▸ Prompt: Copy the material below word for word, from its very first line through the line that contains "I want to click on header-probability: Probability", and give back only those lines.

▸ The records:
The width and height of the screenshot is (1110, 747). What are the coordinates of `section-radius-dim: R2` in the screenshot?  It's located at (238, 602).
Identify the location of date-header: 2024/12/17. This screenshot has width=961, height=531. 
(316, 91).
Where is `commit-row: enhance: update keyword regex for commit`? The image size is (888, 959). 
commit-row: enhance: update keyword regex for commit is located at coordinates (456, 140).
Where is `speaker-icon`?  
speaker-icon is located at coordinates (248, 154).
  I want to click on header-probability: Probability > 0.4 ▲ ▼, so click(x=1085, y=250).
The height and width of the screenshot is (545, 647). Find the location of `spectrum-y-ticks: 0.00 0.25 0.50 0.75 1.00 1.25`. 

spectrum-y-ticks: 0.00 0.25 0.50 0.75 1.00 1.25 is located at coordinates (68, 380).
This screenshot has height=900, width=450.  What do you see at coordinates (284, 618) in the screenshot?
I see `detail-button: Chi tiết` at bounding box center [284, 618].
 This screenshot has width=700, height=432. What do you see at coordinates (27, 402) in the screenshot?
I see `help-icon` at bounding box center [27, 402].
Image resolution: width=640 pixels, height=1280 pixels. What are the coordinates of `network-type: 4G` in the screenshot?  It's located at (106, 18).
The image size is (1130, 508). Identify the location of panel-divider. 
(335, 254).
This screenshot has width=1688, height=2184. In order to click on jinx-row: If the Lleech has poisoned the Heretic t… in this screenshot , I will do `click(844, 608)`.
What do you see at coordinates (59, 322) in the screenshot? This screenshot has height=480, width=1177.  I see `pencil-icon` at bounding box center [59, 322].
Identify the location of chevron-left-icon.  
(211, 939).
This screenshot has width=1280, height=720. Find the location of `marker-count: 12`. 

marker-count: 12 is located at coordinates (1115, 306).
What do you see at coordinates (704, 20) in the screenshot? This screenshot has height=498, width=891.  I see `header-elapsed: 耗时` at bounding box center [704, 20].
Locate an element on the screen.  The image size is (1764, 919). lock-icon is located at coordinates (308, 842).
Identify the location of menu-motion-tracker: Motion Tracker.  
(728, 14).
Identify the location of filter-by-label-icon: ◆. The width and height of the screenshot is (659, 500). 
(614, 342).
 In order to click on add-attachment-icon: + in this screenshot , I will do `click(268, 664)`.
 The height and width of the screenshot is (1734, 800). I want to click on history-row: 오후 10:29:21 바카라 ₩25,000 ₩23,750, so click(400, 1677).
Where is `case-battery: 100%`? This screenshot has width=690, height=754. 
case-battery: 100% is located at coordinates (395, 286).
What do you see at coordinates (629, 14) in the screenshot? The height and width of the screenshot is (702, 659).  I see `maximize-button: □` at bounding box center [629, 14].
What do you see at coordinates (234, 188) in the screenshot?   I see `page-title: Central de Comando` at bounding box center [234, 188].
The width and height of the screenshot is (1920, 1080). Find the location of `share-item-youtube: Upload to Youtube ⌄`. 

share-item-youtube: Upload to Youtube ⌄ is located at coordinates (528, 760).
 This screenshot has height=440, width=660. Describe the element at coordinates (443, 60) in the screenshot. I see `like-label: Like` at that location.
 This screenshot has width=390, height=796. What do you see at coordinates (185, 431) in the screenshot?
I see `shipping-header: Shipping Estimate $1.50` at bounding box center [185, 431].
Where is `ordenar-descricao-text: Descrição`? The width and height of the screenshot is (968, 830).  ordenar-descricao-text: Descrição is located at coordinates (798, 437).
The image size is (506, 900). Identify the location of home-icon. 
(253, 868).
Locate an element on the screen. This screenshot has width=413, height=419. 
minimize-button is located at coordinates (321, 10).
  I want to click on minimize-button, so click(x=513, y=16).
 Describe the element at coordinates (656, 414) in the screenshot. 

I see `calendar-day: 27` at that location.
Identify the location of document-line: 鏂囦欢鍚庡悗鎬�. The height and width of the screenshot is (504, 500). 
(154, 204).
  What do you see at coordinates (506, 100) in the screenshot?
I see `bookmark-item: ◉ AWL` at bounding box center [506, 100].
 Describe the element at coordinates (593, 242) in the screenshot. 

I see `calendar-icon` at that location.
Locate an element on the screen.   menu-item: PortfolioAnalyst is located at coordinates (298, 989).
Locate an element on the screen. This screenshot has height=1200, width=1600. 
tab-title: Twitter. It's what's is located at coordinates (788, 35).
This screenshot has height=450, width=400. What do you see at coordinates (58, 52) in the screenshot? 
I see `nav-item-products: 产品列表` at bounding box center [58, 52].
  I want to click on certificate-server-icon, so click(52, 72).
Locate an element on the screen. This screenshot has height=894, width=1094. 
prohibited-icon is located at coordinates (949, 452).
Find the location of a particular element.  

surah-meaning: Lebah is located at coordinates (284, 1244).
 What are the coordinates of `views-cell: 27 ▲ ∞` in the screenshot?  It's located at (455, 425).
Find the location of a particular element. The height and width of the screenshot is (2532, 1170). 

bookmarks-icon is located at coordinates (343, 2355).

▸ Response to the exercise:
The width and height of the screenshot is (1110, 747). What are the coordinates of `section-radius-dim: R2` in the screenshot?  It's located at (238, 602).
Identify the location of date-header: 2024/12/17. This screenshot has width=961, height=531. 
(316, 91).
Where is `commit-row: enhance: update keyword regex for commit`? The image size is (888, 959). 
commit-row: enhance: update keyword regex for commit is located at coordinates (456, 140).
Where is `speaker-icon`?  
speaker-icon is located at coordinates (248, 154).
  I want to click on header-probability: Probability > 0.4 ▲ ▼, so click(x=1085, y=250).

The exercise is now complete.